Halk TV ekranlarında Ayşenur Arslan'a konuk olan Barış Pehlivan Silivri Cezaevi'nde darp edildiği anları anlattı:
"İnfaz koruma memurlarından birisinin aşağılayıcı, yüksek sesli uyarılarını gördüm. Önce sabrettim, sonra dedim ki ‘Lütfen benimle daha sakin konuşun’ diye uyarmaya çalıştım. ‘Sen kim oluyorsun, ben devletim’ dedi.
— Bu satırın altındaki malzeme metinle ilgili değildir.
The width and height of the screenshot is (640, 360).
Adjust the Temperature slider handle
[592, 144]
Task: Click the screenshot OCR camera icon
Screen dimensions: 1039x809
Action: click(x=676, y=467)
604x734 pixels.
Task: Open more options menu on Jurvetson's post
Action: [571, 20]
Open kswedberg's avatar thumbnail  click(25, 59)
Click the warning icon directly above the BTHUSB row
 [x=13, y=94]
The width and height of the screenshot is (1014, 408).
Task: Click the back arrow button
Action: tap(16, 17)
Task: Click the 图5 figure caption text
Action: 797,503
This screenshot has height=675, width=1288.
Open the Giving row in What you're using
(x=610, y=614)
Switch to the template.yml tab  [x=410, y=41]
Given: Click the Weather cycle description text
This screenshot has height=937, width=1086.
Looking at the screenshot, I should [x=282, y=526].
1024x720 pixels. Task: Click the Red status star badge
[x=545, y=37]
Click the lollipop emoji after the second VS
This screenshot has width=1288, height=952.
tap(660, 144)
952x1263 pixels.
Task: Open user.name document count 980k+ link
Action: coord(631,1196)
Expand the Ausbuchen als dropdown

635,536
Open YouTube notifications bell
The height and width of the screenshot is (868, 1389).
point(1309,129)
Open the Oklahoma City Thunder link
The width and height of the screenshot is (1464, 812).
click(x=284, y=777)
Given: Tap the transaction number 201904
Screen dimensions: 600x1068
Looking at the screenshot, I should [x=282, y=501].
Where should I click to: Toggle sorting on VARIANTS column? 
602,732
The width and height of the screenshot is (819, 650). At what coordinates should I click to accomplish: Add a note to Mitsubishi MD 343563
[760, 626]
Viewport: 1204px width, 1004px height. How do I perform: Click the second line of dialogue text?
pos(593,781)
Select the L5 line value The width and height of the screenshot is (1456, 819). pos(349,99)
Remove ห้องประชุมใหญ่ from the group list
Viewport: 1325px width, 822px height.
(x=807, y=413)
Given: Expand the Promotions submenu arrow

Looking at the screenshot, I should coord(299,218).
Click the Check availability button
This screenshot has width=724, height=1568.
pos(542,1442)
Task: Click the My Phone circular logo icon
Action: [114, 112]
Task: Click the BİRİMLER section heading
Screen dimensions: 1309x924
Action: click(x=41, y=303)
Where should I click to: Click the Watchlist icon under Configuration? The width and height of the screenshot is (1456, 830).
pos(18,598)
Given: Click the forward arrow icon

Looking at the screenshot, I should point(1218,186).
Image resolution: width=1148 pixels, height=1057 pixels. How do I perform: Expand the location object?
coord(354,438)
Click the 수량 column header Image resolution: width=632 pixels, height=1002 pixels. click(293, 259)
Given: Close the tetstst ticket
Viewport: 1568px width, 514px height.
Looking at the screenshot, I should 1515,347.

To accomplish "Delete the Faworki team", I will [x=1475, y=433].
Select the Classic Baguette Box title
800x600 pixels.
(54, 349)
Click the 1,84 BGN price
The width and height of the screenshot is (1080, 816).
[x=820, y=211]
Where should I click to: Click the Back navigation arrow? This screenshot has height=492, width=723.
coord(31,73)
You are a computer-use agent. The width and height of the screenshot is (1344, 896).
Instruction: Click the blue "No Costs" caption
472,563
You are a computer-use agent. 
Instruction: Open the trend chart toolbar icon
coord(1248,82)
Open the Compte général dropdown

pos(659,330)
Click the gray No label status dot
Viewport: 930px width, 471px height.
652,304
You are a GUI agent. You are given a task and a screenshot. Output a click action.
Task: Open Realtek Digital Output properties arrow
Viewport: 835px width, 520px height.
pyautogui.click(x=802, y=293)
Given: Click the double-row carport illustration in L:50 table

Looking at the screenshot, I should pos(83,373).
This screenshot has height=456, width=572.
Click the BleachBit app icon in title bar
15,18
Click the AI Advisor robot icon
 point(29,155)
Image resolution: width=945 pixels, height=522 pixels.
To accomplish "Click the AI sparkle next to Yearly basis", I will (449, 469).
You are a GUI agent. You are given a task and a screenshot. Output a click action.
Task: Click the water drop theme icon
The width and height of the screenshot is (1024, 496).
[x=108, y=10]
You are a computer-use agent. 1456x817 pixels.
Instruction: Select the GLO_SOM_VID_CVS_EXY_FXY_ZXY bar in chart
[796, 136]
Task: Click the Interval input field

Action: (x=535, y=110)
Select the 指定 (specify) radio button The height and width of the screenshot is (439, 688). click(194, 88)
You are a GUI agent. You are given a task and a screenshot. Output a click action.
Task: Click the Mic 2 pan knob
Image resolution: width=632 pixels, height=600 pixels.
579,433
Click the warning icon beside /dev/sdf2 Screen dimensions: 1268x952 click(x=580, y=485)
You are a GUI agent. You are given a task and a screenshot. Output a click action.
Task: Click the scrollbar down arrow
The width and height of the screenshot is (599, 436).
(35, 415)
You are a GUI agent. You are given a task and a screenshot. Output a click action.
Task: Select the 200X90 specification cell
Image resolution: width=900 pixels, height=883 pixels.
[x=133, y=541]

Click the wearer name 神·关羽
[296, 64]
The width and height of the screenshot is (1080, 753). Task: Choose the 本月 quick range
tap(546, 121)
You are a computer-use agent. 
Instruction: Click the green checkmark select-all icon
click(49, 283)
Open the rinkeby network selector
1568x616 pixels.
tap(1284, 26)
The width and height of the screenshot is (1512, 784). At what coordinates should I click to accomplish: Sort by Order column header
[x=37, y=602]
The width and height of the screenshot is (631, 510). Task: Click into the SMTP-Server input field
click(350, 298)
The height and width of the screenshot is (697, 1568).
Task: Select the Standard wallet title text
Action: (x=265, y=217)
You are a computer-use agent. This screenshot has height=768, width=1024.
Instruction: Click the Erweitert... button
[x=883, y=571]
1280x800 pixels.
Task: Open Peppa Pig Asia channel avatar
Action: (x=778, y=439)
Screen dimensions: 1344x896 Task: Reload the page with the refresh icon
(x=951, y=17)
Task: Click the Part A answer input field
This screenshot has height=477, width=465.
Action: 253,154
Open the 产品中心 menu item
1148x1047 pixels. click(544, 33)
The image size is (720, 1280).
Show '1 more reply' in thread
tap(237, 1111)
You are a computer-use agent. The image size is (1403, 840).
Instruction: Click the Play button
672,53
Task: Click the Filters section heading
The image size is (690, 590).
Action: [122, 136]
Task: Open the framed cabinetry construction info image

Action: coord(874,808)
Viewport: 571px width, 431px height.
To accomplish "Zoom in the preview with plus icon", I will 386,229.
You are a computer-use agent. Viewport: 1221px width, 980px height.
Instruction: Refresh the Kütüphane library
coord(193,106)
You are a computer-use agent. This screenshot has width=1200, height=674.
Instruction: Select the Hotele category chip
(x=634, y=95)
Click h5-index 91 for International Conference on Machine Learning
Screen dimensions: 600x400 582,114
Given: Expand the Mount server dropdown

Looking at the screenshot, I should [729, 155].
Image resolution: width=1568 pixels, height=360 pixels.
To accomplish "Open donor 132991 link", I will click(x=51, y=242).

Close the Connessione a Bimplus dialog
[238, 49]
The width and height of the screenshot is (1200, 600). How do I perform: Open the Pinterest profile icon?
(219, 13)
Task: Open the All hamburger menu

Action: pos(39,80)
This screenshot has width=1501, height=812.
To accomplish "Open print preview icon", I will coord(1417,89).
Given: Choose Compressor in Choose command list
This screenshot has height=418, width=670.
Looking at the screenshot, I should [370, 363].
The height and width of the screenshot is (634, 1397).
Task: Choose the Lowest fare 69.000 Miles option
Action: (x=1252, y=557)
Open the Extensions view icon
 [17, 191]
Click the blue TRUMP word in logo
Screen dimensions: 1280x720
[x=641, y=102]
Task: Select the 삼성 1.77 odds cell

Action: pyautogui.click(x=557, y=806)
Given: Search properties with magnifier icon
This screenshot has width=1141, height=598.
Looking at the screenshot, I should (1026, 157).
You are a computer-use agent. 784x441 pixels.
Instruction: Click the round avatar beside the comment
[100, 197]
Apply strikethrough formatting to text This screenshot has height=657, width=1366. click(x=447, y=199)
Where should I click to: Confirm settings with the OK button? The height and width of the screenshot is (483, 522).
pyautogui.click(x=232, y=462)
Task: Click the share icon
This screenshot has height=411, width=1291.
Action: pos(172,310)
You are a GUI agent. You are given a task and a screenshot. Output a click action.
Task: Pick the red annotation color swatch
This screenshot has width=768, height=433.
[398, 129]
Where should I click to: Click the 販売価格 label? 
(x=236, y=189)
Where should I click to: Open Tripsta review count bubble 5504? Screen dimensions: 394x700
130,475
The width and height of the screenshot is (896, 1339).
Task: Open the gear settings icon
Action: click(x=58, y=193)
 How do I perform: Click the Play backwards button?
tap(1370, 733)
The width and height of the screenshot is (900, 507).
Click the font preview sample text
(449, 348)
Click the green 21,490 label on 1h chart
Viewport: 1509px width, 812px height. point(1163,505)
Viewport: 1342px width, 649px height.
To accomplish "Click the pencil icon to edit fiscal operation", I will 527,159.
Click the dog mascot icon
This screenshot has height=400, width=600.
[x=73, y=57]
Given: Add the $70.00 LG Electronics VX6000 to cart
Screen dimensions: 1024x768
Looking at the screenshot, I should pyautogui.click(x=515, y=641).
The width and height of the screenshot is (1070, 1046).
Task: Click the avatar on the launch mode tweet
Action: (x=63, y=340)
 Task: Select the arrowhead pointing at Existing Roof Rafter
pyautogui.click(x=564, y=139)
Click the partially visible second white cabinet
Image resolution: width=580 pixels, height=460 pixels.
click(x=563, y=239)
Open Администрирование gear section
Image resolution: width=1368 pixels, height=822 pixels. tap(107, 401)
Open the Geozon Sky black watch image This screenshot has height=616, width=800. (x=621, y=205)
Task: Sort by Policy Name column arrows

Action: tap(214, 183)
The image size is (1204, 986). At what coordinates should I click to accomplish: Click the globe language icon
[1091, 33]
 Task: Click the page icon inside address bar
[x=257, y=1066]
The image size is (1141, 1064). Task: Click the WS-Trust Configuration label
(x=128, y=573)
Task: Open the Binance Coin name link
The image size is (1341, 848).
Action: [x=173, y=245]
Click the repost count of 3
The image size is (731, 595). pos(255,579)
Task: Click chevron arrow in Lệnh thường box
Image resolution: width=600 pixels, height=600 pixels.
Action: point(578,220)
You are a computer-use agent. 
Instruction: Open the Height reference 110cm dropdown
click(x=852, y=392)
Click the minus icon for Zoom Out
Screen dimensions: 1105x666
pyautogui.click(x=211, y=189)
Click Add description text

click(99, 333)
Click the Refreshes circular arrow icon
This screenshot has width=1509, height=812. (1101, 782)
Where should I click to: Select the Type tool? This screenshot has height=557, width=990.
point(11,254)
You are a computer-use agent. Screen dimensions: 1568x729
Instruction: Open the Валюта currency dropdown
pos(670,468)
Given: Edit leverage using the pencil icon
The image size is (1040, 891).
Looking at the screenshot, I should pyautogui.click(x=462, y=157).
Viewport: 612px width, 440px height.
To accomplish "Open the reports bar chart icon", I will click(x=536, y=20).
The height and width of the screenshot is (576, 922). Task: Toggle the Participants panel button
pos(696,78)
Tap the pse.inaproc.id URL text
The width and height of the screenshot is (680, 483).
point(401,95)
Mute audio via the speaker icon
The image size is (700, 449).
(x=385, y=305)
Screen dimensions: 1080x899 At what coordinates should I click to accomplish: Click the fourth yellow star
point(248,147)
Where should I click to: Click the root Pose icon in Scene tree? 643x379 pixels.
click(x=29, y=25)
Benim uyarılarım onu çok rahatsız etti, beni sürekli tahrik etmeye çalıştı. Ona kötü bir şey söylememi istedi.
En sonunda beni cezaevine teslim eden jandarma personelini dışarıya gönderdikten sonra önce etrafa baktı ve sonra benim omzumun sol tarafında iki kez sert bir şekilde elinin içiyle vurdu. ‘Yanlış yapıyorsunuz’ dedim, ‘Sen işkence görmemişsin’ dediler. ‘Ben işkencenin ne olduğunu biliyorum, şikâyetçi olacağım’ dedim.
En nihayetinde ben bir gazeteciyim, meslek hayatım insan hakları ihlallerini kamuoyuyla duyurmakla geçti. Ben gazeteciyim benim sesim bir şekilde duyuluyor ama kimsesi olmayanlar cezaevine giriyor. Onların da bir şekilde koruması olması için yaşadıklarımı avukatıma anlattım.
"Bunun iddianamede ne işi var?"
En nihayetinde bu artık ilk soruşturma aşamasındayken iddianamede benim yaşadığım darp meselesinin yalan olduğuna dair bir bölüm gördük iddianamede. Bunun iddianamede ne işi var? Benim yargılandığım dava ile ne ilgisi var? Bunun üzerine avukatım kamera görüntülerini aldı. Bu görüntülerin ortaya çıkmasının asıl nedeni iddianamedir.